Exercise description:
Rewrite the records from their first line through the line containing "Action: (179, 211)", changing "Instruction:" to "Goal:" and leaving everything else unchanged.

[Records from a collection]
* * *

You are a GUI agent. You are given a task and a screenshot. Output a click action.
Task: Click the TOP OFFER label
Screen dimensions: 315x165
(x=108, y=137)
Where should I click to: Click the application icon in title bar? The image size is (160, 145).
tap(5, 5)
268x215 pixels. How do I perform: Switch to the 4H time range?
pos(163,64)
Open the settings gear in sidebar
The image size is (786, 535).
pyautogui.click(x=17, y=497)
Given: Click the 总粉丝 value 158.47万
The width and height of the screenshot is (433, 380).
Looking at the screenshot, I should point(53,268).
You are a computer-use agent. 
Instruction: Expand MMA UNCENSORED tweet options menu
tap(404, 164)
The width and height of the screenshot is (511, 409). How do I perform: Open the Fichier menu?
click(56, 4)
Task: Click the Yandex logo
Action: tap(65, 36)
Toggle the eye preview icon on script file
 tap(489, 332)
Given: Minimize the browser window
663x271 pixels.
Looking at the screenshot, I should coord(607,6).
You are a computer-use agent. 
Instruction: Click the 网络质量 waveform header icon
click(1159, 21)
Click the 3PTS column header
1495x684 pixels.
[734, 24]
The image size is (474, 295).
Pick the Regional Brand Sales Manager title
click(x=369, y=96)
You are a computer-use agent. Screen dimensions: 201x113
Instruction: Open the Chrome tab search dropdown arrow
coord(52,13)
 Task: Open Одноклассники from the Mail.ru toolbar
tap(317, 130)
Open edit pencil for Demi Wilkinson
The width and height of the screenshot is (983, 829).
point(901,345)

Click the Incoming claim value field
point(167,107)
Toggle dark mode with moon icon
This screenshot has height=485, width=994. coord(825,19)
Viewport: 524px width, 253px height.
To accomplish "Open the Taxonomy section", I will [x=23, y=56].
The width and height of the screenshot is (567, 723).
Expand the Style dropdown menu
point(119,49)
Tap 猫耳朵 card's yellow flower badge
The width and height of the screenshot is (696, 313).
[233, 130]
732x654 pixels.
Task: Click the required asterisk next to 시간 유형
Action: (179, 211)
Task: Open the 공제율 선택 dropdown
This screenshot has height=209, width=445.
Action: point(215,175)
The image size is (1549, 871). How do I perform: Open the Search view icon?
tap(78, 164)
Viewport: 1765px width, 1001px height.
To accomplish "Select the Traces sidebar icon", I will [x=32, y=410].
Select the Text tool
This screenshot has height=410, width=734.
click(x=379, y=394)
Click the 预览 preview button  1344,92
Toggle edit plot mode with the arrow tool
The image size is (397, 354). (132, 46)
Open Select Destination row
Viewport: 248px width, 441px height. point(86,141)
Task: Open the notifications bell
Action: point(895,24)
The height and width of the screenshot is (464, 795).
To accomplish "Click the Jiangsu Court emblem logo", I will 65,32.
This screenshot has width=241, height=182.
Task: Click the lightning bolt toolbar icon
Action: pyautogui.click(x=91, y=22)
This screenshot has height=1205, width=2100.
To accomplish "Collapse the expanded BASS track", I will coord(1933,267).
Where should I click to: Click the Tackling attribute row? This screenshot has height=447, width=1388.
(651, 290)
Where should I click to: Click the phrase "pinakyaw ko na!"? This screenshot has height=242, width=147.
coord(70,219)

* * *

Response:
You are a GUI agent. You are given a task and a screenshot. Output a click action.
Task: Click the TOP OFFER label
Screen dimensions: 315x165
(x=108, y=137)
Where should I click to: Click the application icon in title bar? The image size is (160, 145).
tap(5, 5)
268x215 pixels. How do I perform: Switch to the 4H time range?
pos(163,64)
Open the settings gear in sidebar
The image size is (786, 535).
pyautogui.click(x=17, y=497)
Given: Click the 总粉丝 value 158.47万
The width and height of the screenshot is (433, 380).
Looking at the screenshot, I should point(53,268).
You are a computer-use agent. 
Goal: Expand MMA UNCENSORED tweet options menu
tap(404, 164)
The width and height of the screenshot is (511, 409). How do I perform: Open the Fichier menu?
click(56, 4)
Task: Click the Yandex logo
Action: tap(65, 36)
Toggle the eye preview icon on script file
 tap(489, 332)
Given: Minimize the browser window
663x271 pixels.
Looking at the screenshot, I should coord(607,6).
You are a computer-use agent. 
Goal: Click the 网络质量 waveform header icon
click(1159, 21)
Click the 3PTS column header
1495x684 pixels.
[734, 24]
The image size is (474, 295).
Pick the Regional Brand Sales Manager title
click(x=369, y=96)
You are a computer-use agent. Screen dimensions: 201x113
Goal: Open the Chrome tab search dropdown arrow
coord(52,13)
 Task: Open Одноклассники from the Mail.ru toolbar
tap(317, 130)
Open edit pencil for Demi Wilkinson
The width and height of the screenshot is (983, 829).
point(901,345)

Click the Incoming claim value field
point(167,107)
Toggle dark mode with moon icon
This screenshot has height=485, width=994. coord(825,19)
Viewport: 524px width, 253px height.
To accomplish "Open the Taxonomy section", I will [x=23, y=56].
The width and height of the screenshot is (567, 723).
Expand the Style dropdown menu
point(119,49)
Tap 猫耳朵 card's yellow flower badge
The width and height of the screenshot is (696, 313).
[233, 130]
732x654 pixels.
Task: Click the required asterisk next to 시간 유형
Action: (179, 211)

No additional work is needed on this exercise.